Previous studies have reported significant increases in leptin in human CRC tissues, and that this is a crucial mediator of CRC malignant behaviors [25-27]. Therefore, we investigated whether leptin is involved in obesity-mediated 5-FU resistance in CRC cells. Given that leptin is the principal hormone secreted by adipocytes and significantly increased in obese individuals [13], the production and secretion of leptin were analyzed in non-obese and obese adipocytes. The mRNA and protein expression levels of leptin were significantly increased in obese adipocytes compared to non-obese adipocytes (Figure 2A and 2B). P-CM was also enriched with leptin (Figure 2C). These results demonstrated that the expression and secretion of leptin were elevated in obese adipocytes. To further examine the role of leptin in obesity-mediated 5-FU resistance in CRC, leptin neutralizing antibodies were added to P-CM to neutralize the potential effect of leptin on CRC cells. As shown in Figure 2D and 2E, the inhibitory effect of P-CM on 5-FU-induced cytotoxicity was suppressed by leptin neutralization. In addition, leptin exposure significantly increased cell viability and decreased cell apoptosis of CRC cells in response to 5-FU treatment (Figure 2F and 2G). These results indicated the involvement of leptin in obesity-mediated 5-FU resistance of CRC cells.

Figure 2.

Figure 2

Leptin was involved in obese adipocyte-induced 5-FU resistance in CRC cells. (A and B) mRNA and protein levels of leptin in non-obese and obese adipocytes were analyzed by quantitative RT-PCR (A) and Western blot analysis (B), respectively. (C) Amounts of leptin in M-CM and P-CM were measured by ELISA. (D and E) H3347 and HCT116 cells were pre-incubated with M-CM or P-CM with/without 2 μg/ml leptin neutralizing antibodies for 48 hours followed by 5-FU treatment for 48 hours. Cell viability was evaluated by MTT analysis (D). The protein expressions of apoptosis-related molecules, cleaved caspase3, Bax and Bcl-2, were analyzed by Western blot analysis (E). (F and G) H3347 and HCT116 cells pre-treated with 100 ng/ml leptin recombinant protein for 48 hours were subjected to 5-FU treatment for another 48 hours. MTT assay and Western blot analysis were used to detect cell viability (F) and the expressions of apoptosis-related molecules (G), respectively. M-CM, non-obese adipocyte-derived conditioned media. P-CM, obese adipocyte-derived conditioned media. GAPDH served as the loading control. Data are expressed as the mean ± SEM. SEM, error bars. *P<0.05 by Student’s t test or one-way ANOVA followed by Bonferroni’s post hoc test.

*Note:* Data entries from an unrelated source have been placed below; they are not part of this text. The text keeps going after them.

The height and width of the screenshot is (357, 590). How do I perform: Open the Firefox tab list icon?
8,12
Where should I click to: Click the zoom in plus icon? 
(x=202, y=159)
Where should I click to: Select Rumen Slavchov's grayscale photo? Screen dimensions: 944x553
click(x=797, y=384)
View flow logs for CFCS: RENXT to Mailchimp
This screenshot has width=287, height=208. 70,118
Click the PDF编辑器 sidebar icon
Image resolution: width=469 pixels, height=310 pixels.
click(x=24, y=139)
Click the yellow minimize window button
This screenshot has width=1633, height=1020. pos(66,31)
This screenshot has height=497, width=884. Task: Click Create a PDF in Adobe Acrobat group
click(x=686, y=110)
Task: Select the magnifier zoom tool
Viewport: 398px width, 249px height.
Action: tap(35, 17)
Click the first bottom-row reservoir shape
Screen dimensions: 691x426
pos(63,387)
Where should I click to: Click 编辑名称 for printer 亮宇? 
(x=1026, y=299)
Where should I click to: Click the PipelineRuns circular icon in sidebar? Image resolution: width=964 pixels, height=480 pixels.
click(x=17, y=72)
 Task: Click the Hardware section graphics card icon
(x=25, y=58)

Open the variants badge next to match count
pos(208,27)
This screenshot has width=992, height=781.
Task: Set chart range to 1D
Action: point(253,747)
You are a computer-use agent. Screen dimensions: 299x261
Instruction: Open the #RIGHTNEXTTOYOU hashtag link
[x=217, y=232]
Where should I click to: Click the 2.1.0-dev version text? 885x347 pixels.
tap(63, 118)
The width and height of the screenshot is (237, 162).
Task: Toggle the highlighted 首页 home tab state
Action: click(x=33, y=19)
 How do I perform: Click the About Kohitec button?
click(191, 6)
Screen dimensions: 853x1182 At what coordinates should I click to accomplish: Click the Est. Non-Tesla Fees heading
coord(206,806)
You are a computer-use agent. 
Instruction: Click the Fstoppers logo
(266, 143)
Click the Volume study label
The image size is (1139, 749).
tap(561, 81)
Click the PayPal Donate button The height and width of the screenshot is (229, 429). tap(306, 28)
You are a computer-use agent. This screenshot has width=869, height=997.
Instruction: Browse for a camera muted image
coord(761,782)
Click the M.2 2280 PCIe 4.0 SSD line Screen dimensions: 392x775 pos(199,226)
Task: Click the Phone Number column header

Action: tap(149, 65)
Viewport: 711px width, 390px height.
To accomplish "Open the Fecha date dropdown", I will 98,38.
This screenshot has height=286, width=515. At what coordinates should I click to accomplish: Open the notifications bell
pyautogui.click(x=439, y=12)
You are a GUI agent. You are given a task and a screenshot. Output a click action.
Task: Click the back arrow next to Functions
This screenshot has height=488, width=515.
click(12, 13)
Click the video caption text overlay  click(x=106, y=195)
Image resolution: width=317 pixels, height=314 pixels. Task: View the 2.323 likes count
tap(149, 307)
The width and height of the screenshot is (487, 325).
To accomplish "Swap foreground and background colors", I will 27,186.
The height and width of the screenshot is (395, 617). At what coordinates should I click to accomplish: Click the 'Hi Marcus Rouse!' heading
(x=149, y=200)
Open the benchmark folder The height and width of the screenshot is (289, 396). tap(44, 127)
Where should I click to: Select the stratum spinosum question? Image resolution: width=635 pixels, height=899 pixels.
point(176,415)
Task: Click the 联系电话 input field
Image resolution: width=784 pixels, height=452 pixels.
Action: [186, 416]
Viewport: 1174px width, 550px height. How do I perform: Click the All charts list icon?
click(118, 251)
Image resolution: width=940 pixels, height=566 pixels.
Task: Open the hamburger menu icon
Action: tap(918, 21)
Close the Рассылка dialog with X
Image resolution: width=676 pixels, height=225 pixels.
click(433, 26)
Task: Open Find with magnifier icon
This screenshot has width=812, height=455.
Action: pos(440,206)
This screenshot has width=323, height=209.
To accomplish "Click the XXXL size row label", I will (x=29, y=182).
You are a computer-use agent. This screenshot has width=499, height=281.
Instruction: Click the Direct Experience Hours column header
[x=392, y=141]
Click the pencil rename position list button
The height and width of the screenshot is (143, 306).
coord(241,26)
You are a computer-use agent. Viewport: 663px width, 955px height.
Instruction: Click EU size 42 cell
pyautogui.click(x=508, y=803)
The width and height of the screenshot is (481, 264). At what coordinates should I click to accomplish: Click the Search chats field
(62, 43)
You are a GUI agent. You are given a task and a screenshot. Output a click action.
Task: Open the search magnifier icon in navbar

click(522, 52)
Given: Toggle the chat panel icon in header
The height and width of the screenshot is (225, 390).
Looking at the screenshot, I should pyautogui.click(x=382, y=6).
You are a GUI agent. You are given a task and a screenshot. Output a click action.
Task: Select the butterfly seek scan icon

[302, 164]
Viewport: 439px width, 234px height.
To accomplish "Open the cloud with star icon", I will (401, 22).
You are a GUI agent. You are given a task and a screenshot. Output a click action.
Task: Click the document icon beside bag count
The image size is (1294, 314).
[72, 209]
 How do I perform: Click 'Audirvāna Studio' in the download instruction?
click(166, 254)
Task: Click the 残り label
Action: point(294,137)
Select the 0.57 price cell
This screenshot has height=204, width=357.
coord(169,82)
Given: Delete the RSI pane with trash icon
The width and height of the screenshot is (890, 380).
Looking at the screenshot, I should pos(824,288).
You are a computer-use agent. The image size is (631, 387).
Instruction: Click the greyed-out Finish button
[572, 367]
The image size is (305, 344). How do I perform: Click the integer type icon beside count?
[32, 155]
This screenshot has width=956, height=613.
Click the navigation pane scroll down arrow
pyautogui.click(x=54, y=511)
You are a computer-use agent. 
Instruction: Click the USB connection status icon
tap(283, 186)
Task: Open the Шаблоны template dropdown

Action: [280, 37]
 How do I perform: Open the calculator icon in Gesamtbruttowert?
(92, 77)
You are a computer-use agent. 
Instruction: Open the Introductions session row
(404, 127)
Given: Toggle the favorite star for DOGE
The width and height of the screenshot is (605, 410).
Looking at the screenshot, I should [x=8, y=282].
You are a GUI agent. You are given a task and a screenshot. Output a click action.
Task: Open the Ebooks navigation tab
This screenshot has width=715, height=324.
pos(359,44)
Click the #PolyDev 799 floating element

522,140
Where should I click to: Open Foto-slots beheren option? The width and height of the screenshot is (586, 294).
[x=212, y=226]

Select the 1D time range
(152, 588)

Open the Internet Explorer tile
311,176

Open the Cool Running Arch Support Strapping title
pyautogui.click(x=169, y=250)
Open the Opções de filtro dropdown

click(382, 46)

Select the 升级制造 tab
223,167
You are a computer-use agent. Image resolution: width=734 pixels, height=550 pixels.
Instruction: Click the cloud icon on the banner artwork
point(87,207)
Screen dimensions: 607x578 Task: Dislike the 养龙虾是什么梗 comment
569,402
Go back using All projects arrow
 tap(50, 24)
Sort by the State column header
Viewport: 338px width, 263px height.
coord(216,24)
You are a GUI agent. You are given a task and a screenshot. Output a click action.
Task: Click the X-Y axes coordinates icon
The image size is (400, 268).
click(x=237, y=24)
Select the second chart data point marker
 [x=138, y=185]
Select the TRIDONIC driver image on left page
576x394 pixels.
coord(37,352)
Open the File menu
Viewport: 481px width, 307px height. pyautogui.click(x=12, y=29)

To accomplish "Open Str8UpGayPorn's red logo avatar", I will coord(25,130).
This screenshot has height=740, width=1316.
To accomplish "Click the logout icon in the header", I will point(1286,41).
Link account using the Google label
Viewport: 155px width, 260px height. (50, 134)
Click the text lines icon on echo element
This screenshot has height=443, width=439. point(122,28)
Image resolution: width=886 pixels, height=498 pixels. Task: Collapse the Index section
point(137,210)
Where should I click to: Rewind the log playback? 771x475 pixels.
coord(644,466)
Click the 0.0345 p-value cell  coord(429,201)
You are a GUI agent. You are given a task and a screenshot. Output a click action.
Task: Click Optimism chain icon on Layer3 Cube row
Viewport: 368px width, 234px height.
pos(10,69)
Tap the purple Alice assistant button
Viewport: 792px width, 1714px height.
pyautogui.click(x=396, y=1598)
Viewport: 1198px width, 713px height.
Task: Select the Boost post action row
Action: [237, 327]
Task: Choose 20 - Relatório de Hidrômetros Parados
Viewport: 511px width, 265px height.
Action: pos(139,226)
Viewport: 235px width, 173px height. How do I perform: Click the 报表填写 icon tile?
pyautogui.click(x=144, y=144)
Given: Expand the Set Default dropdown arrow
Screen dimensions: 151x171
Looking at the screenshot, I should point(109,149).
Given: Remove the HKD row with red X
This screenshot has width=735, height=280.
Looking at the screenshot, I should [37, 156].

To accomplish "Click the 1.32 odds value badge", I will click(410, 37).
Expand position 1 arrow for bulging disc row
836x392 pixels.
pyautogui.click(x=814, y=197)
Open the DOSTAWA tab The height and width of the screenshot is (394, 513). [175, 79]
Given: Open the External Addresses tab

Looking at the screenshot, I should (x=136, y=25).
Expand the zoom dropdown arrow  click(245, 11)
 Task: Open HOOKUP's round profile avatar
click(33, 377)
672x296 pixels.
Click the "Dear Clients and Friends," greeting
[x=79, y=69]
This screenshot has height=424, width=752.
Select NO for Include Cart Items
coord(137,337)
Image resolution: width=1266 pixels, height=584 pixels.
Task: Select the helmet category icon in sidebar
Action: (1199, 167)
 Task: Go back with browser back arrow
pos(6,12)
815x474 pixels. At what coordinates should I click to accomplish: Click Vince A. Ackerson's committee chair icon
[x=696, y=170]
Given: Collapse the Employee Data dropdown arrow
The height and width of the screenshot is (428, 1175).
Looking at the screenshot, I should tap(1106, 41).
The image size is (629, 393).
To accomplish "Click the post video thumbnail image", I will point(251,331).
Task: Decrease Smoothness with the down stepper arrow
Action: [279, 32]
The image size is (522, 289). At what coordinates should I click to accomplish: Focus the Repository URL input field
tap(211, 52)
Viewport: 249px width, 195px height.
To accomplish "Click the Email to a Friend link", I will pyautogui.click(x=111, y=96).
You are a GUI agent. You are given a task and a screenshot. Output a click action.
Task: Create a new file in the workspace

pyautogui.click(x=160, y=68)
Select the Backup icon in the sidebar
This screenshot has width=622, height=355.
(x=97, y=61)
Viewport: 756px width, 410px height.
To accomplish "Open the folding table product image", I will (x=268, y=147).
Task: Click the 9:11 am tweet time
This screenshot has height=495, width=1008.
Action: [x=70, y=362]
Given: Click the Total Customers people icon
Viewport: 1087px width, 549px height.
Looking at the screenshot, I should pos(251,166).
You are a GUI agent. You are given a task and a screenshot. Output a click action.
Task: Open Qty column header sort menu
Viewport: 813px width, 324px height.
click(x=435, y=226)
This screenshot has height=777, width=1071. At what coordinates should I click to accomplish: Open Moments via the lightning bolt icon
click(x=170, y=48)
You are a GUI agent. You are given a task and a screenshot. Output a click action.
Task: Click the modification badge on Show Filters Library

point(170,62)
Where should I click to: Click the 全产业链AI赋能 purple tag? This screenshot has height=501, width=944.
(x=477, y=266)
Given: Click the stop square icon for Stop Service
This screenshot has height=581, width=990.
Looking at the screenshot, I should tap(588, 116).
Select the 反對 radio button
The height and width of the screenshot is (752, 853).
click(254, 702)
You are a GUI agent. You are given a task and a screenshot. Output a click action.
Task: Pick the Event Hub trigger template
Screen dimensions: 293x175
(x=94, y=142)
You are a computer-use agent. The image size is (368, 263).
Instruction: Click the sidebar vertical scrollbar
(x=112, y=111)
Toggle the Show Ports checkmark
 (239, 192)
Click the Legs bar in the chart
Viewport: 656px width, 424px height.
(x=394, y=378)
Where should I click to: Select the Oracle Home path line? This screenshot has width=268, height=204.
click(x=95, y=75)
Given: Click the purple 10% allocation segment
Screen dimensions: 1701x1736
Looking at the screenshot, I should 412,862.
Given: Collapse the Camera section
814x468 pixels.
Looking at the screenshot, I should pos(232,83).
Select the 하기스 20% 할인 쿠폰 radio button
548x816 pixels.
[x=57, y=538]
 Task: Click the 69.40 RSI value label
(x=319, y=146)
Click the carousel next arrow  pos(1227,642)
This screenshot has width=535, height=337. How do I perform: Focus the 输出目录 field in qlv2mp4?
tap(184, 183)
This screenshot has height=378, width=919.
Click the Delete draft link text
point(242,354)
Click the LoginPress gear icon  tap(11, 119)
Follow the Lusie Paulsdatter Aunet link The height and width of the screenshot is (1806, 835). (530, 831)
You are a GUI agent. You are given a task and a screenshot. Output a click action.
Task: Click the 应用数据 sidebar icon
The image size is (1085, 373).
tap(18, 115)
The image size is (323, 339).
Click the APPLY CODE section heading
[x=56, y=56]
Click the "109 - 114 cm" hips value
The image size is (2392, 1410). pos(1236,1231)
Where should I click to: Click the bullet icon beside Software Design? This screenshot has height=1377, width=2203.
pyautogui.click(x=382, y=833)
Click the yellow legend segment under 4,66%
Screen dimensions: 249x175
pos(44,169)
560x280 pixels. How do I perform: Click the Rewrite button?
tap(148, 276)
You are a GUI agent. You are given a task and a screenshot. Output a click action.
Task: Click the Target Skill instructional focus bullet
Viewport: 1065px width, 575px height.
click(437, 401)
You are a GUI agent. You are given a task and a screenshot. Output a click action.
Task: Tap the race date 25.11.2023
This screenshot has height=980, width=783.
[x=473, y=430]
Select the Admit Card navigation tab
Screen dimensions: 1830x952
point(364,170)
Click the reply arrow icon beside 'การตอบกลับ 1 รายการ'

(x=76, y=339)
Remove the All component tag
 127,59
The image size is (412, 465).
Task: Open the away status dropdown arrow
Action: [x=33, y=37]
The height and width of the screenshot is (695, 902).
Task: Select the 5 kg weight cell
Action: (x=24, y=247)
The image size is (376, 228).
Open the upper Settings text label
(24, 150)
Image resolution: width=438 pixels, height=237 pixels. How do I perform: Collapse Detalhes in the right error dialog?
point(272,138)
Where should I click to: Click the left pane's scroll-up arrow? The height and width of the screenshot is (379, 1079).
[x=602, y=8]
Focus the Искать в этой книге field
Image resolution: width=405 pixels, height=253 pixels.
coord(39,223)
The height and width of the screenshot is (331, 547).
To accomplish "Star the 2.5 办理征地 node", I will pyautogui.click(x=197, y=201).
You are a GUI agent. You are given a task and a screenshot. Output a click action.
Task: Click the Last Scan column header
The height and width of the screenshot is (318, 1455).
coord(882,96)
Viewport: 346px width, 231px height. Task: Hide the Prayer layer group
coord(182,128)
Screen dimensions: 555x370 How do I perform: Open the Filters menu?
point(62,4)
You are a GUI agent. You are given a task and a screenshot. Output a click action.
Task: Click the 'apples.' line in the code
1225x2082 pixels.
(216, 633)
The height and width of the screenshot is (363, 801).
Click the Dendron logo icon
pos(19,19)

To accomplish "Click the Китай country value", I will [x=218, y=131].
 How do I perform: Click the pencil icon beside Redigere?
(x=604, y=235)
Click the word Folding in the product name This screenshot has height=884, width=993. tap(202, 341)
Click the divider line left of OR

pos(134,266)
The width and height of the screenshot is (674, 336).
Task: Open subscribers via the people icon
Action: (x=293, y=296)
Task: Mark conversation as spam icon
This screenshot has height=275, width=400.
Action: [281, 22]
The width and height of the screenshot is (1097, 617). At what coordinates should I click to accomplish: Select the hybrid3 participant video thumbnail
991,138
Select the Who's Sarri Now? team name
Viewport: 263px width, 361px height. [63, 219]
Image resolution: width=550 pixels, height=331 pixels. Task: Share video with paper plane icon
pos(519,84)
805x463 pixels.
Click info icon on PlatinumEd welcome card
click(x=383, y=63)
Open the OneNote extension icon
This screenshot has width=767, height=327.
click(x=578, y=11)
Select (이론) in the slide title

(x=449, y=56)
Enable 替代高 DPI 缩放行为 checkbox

Leptin increased 5-FU resistance in CRC cells by inducing the expression of AXL

AXL belongs to the TAM family of receptor tyrosine kinases, and it has been shown to mediate resistance to 5-FU in CRC [28]. It has also been proposed to be involved in the regulation of cell survival, proliferation, migration, invasion and drug resistance through its downstream pathways, including PLCγ signaling, in which activation of PLCγ has been shown to be detected by the increased expression of phospho-PLCγ at Tyr783 [29,30]. To investigate whether AXL is involved in leptin-induced 5-FU resistance, we first examined the regulatory role of leptin in Axl signaling. As shown in Figure 3A, P-CM incubation increased AXL expression and its downstream signaling molecule, PLCγ, activation in H3347 and HCT116 cells. However, these effects were abrogated by leptin neutralization. In addition, leptin treatment significantly increased AXL expression and PLCγ activation in CRC cells (Figure 3B). These results suggested the regulatory role of leptin in AXL expression and its downstream PLCγ activation. To further clarify the role of AXL in mediating 5-FU resistance under leptin treatment, CRC cells with/without depletion of AXL expression were subjected to leptin exposure followed by treatment with 5-FU. The mRNA and protein expressions of AXL were markedly decreased in cells transfected with AXL siRNA compared to those with non-targeting siRNA (Figure 3C and 3D). The effect of leptin on AXL expression and PLCγ activation was inhibited in AXL-silenced cells (Figure 3E). Depletion of AXL expression increased the susceptibility of leptin-exposed cells to 5-FU (Figure 3F and 3G). These results indicated that AXL signaling was involved in leptin-induced 5-FU resistance in CRC.

Figure 3.

Figure 3

AXL was involved in leptin-induced 5-FU resistance in CRC cells. (A) Protein levels of AXL, phospho-PLCγ (Tyr783) and PLCγ were determined by Western blot analysis in H3347 and HCT116 cells incubated with M-CM or P-CM with/without 2 μg/ml leptin neutralizing antibodies for 48 hours. (B) The expressions of AXL, phospho-PLCγ (Tyr783) and PLCγ in cells treated with 100 ng/ml leptin recombinant protein for 48 hours were analyzed by Western blot analysis. (C and D) mRNA and protein levels of AXL in H3347 and HCT116 cells transfected with non-targeting siRNA or AXL siRNA were examined by quantitative RT-PCR (C) and Western blot analysis (D). (E) CRC cells transfected with non-targeting siRNA or AXL siRNA were treated with 100 ng/ml leptin recombinant protein for 48 hours. The expressions of AXL, phospho-PLCγ (Tyr783) and PLCγ were detected by Western blot analysis. (F and G) H3347 and HCT116 cells transfected with non-targeting siRNA or AXL siRNA were treated with 100 ng/ml leptin recombinant protein for 48 hours followed by 5-FU treatment for another 48 hours. Cell viability was determined by MTT assay (F). The expressions of apoptosis-related molecules, including cleaved caspase3, Bax and Bcl-2, were analyzed by Western blot analysis (G). M-CM, non-obese adipocyte-derived conditioned media. P-CM, obese adipocyte-derived conditioned media. SC siRNA, non-targeting siRNA. GAPDH was used as the loading control. Data are expressed as the mean ± SEM. SEM, error bars. *P<0.05 by Student’s t test or one-way ANOVA followed by Bonferroni’s post hoc test.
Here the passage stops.